KMCK-FM
- Prairie Grove, Arkansas; United States;
- Broadcast area: Northwest Arkansas
- Frequency: 105.7 MHz
- Branding: Power 105.7

Programming
- Language: English
- Format: Top 40 (CHR)
- Affiliations: United Stations Radio Networks

Ownership
- Owner: Cumulus Media; (Cumulus Licensing LLC);
- Sister stations: KAMO-FM; KFAY; KKEG; KQSM-FM; KRMW; KYNG;

History
- First air date: 1947

Technical information
- Licensing authority: FCC
- Facility ID: 64630
- Class: C1
- ERP: 100,000 watts
- HAAT: 145 meters (476 ft)
- Transmitter coordinates: 36°11′7″N 94°17′49″W﻿ / ﻿36.18528°N 94.29694°W

Links
- Public license information: Public file; LMS;
- Webcast: Listen live; Listen live (via Audacy); Listen live (via iHeartRadio);
- Website: www.power1057.com

= KMCK-FM =

Contemporary hit radio station in Prairie Grove, Arkansas

KMCK-FM (105.7 MHz) is a commercial radio station broadcasting a contemporary hit radio format. The station is licensed to Prairie Grove, Arkansas, and serves Northwest Arkansas. It is known as "Power 105.7" and is owned by Cumulus Media.

KMCK has an effective radiated power (ERP) of 100,000 watts, the maximum for non-grandfathered FM stations. The transmitter is off Liberty Avenue in Tontitown, Arkansas. Its signal reaches parts of Arkansas, Oklahoma and Missouri.

==History==
It signed on the air in 1947, as KUOA-FM, owned by John Brown University in Siloam Springs, Arkansas. It was originally powered at 2,600 watts, a fraction of its current output.

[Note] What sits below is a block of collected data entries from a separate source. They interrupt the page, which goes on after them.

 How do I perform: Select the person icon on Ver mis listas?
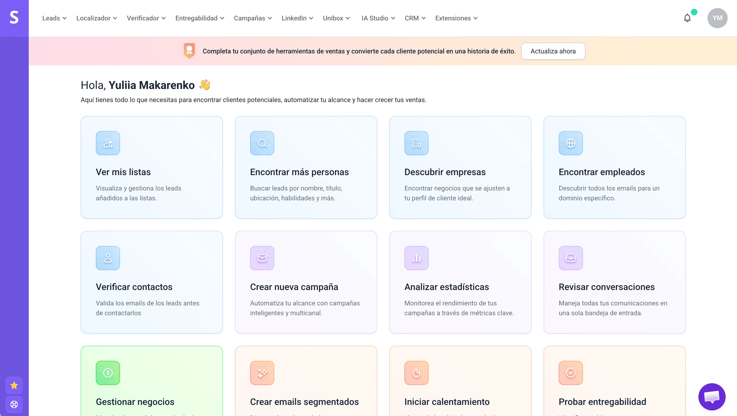coord(108,143)
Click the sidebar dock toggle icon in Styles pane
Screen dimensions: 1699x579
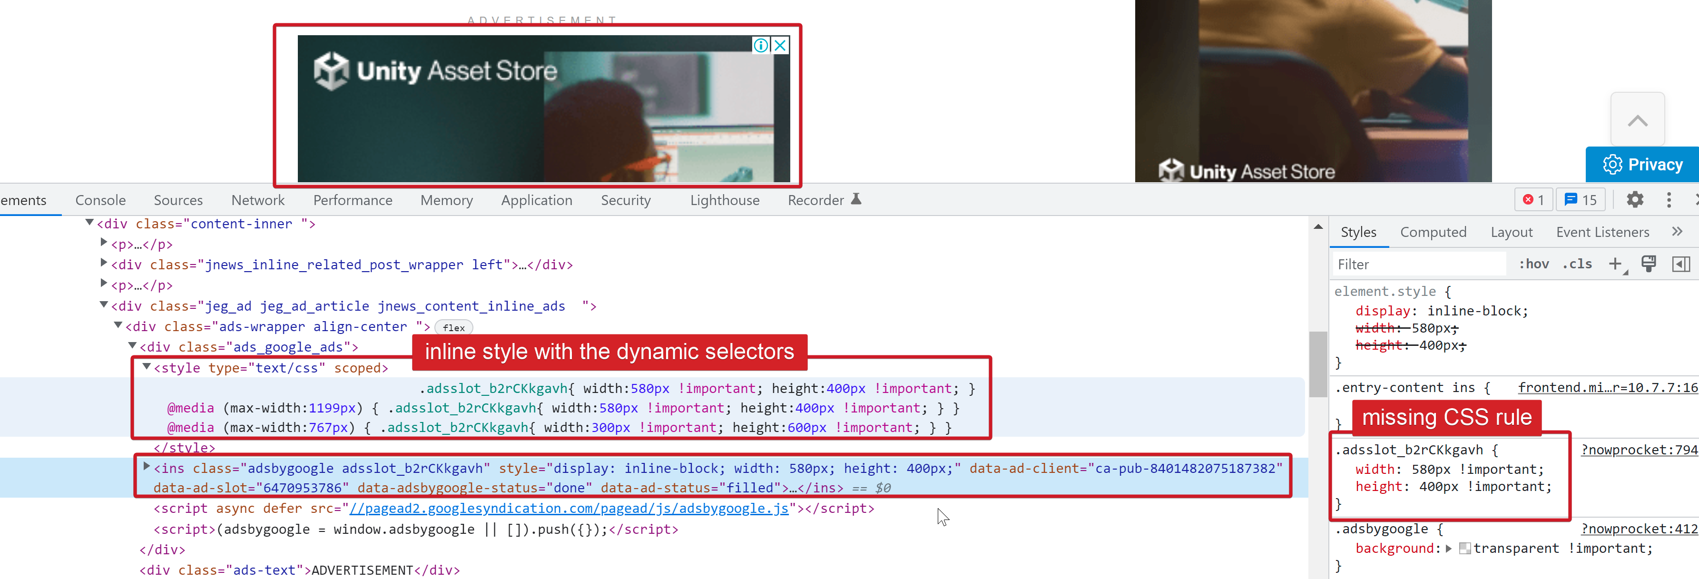coord(1681,264)
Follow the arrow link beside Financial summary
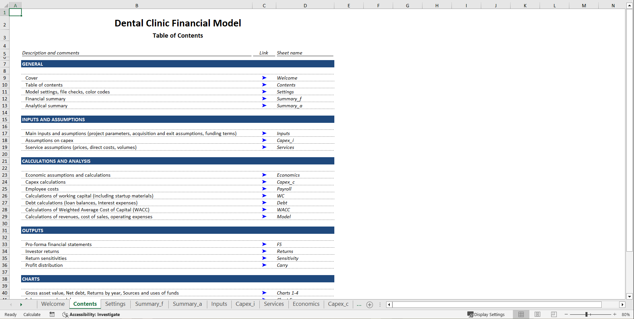The image size is (634, 319). click(x=264, y=99)
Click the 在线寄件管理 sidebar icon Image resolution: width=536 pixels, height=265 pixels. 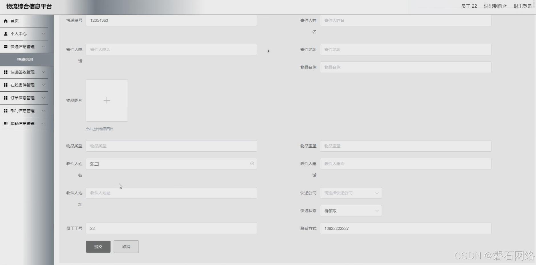click(5, 85)
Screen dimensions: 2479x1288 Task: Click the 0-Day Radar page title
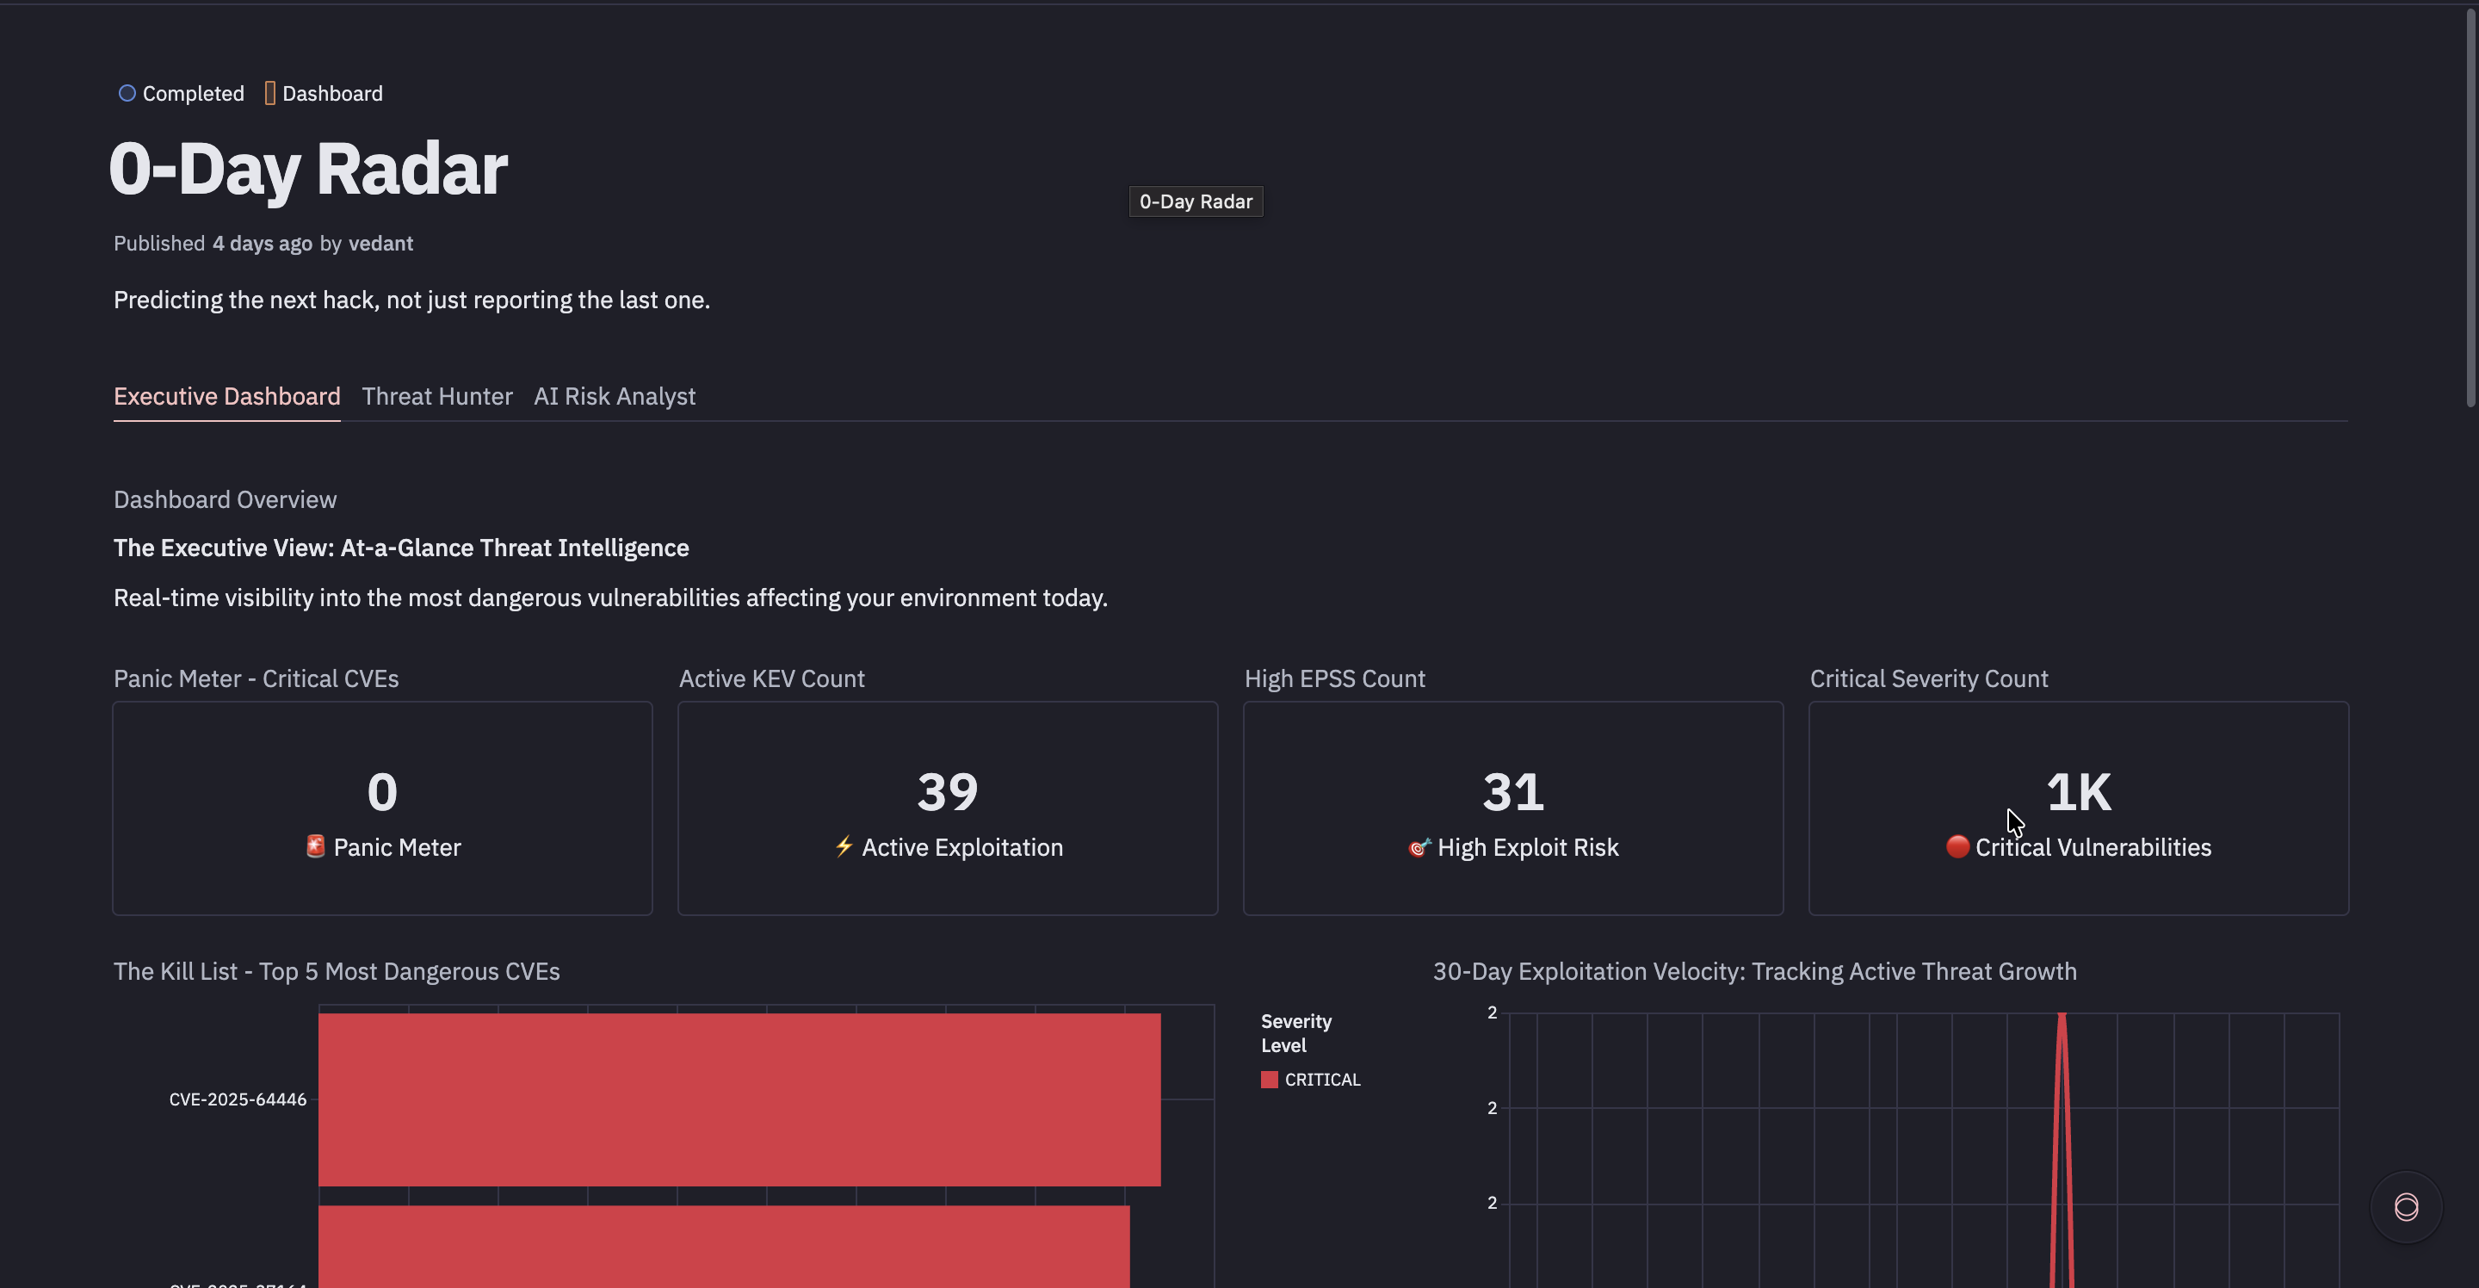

The station was previously known as "Night Flight 106" and later "K106", running a Top 40 format. In the mid-1980s, the station’s format was downgraded towards hot adult contemporary. The station returned back to its Top 40 format on July 30, 1989, and changed its branding to "Power 105.7" (originally named "The Power Station"). The station originally competed against its Top 40 rival KCIZ-FM (KC105), but KMCK became the only CHR station in the Fayetteville market after KCIZ dropped its format in April 1991.